Walley compares her crusade with the resources of tobacco companies, which spend tens of millions of dollars on marketing. David and Goliath.
“We’re needing on a national level, more education,” she says, and repeats: “Schools are really struggling.”
Tanski isn’t as worried about cancer; she says she doesn’t believe the carcinogens are there in high enough amounts. She is “very, very” concerned about cardiovascular disease and stroke risk, as well as pulmonary effects. Those are complications that may not be evident for decades to come.
Tanski has two sons, 16 and 18, and sees teenagers regularly in her practice as a pediatrician. She warns young people away from vaping when she can, but laments that she doesn’t know how effective she is.

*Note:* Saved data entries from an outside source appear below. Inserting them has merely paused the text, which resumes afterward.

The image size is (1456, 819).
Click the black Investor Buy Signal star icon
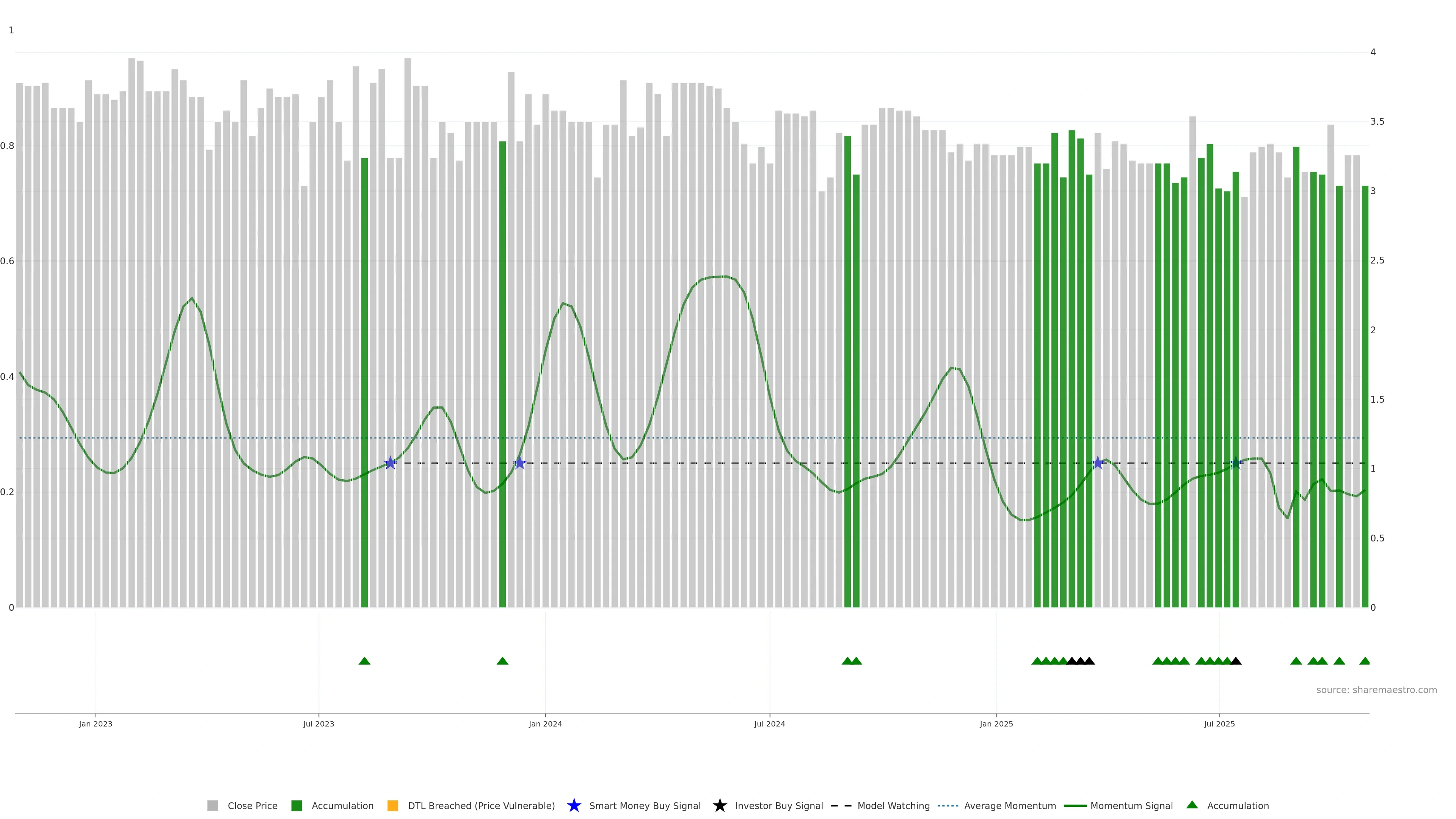pos(720,805)
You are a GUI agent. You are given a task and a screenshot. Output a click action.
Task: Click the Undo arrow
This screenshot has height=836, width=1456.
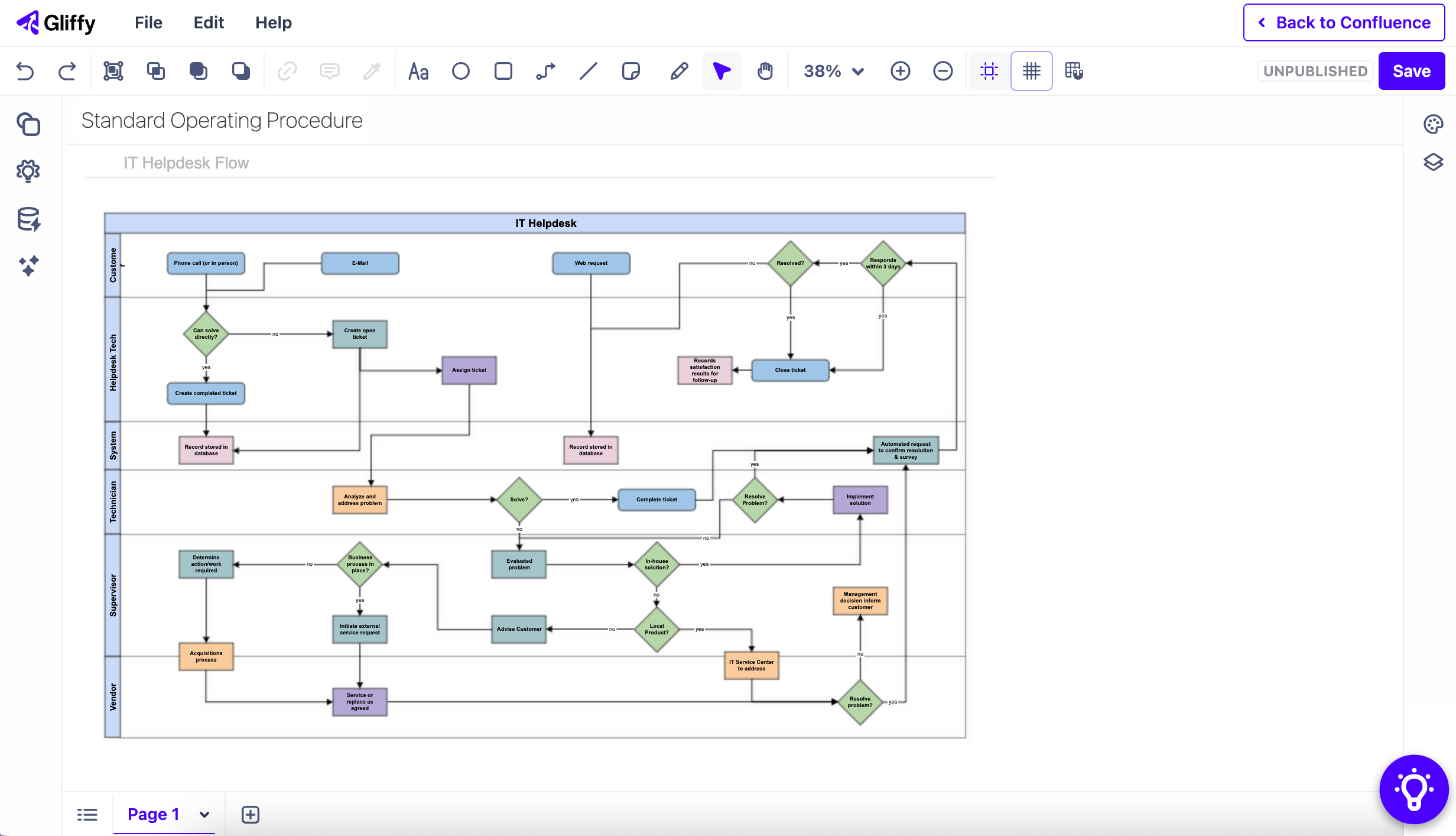(25, 72)
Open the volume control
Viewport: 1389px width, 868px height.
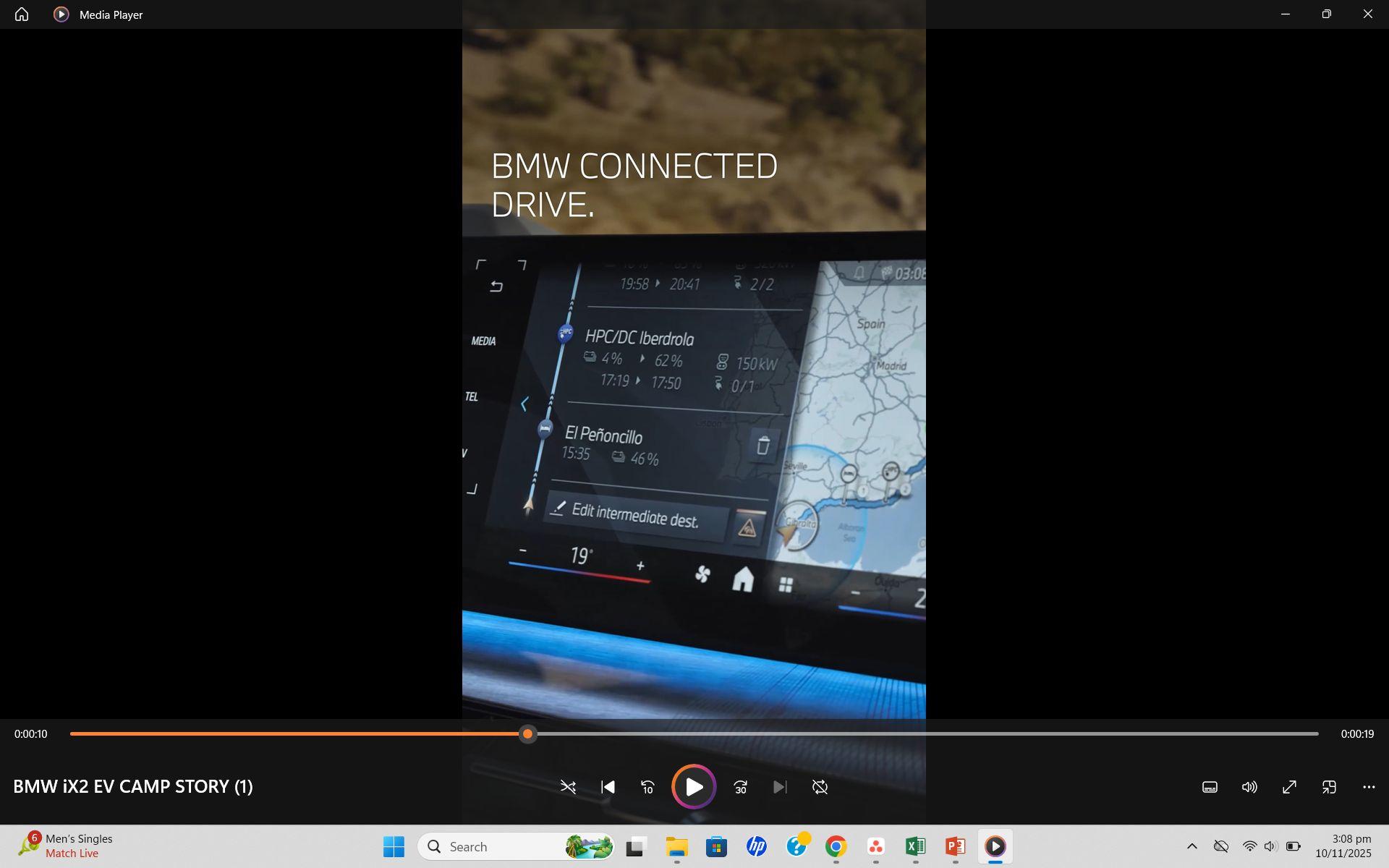click(1249, 787)
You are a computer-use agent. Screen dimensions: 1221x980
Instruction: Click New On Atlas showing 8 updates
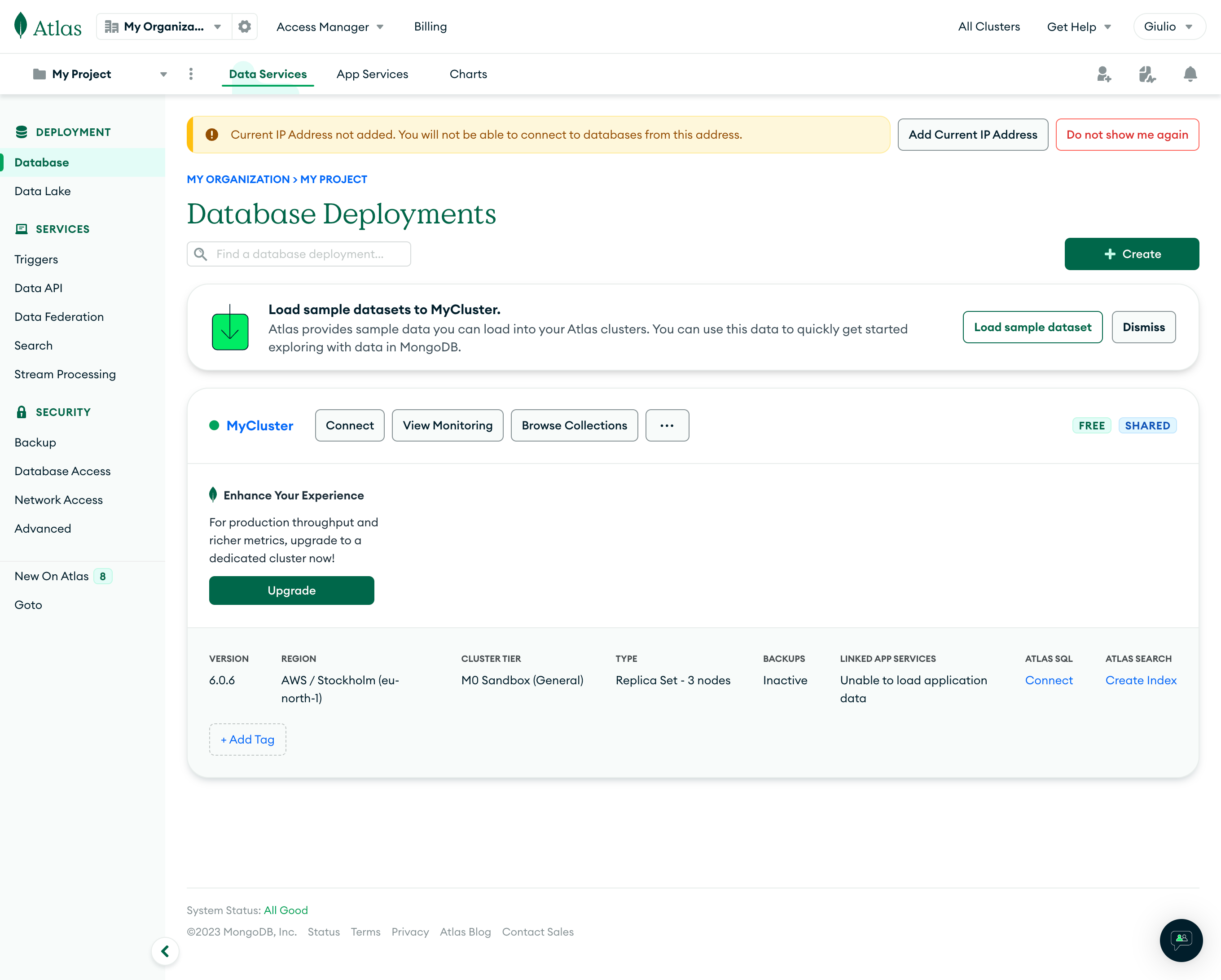coord(53,576)
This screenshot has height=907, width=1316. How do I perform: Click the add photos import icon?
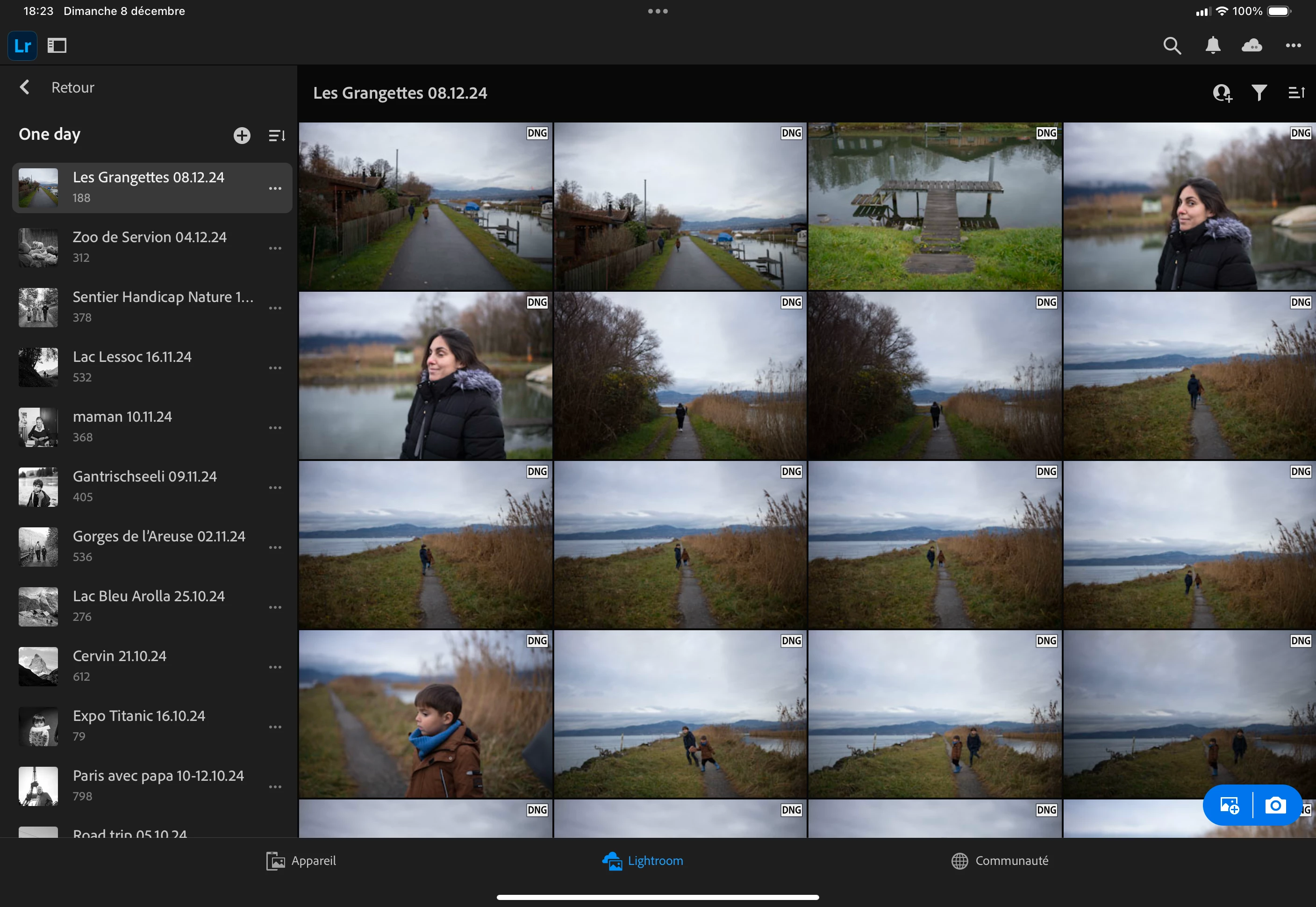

“I had a young man who came to me for a physical a month or so ago,” she said, “and he and I had talked about vaping last year or the year before. And he said, Dr. Tanski, I just want to let you know, I did vape. And I’m not ashamed that I tried it, I won’t do it again, but I did try it. I really wanted to know what it was all about, because all of my friends are doing it.”
What Tanski wants to see is the laws changing to ban flavors completely, an even more urgently, a nationwide tobacco age of 21. Even Juul Labs supports the latter, as it would take heat off of the company for their product’s popularity with kids.
“We do not want non-nicotine users to buy JUUL products, and are committed to preventing underage access to our products,” a Juul Labs spokesperson said in a statement to ABC7. “We strongly support raising the national minimum purchasing age for all tobacco and vapor products to 21… We stopped the sale of non-tobacco and non-menthol-based flavored JUULpods to traditional retail stores, implemented enhanced online age-verification technology that also restricts bulk purchases, strengthened retailer compliance through our expanded secret shopper program, and exited our Facebook and Instagram accounts.”
In May, Senate Majority Leader Mitch McConnell introduced a bill to raise the minimum age nationwide. He cited vaping concerns from parents as the impetus.
“If you do that, they won’t be available in the high schools anymore, because you won’t have 18 year olds who can buy them for the 17 year olds,” Tanski said. “I wish I had the answers. I wish we knew exactly what was going to work to make this not cool anymore.”